La Calabria si svuota nell’indifferenza generale. Le aree interne sembrano case di riposo all’aperto. La Calabria sembra morire lentamente. Ma il silenzio è drammatico.
«La Calabria purtroppo non ha mai interessato a nessuno. Una regione economicamente povera, con pochi abitanti ed in politica contano soprattutto i voti e l’economia. Basti pensare che su ottanta Fondazioni Bancarie presenti in Italia, il Meridione ne fa registrare solo due. Questo dato dovrebbe preoccupare in considerazione del grave ritardo economico e occupazionale che lo stesso Meridione sperimenta da troppi decenni. Ma si avverte nella la sensazione che quella attuale sia una società governata dalle banche. La nostra Europa, ideata come democrazia ed unione di popoli sovrani, è sorta  di fatto con la nascita dell’euro, come plutocrazia».

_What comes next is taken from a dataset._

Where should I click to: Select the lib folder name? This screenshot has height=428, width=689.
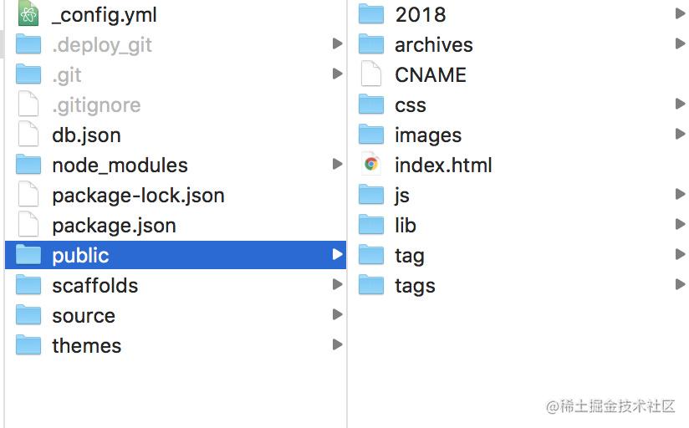406,225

Il PNRR ha fatto sognare l’Italia. Soprattutto il Sud e la Calabria. Miliardi a valanga, strade, autostrade, ponti e ferrovie: tutto nuovo! Ma il sogno è miseramente svanito. Come l’illusione della rinascita della Calabria. Siamo nuovamente una regione alla deriva.

«Preoccupano e non poco i fondi del PNRR destinanti ai beni confiscati ed attualmente congelati dal Ministro Fitto. Oltre trecento milioni di euro stanziati nel novembre del 2021, che penalizza e non poco quelle amministrazioni che avevano investito risorse ed ideato progetti anche approvati per valorizzare i patrimoni confiscati alle mafie. Ma al di là del dato specifico, davvero il PNRR si sta rivelando una grande occasione mancata. 

E intanto Salvini insulta don Ciotti...
«Salvini non comprende come prima della realizzazione del Ponte sullo stretto occorra investire risorse sulla viabilità e sul turismo. Per usare un eufemismo anche con il ponte, ammesso e non concesso che venga mai realizzato, i siciliani continueranno ad essere isolani e noi… isolati …»!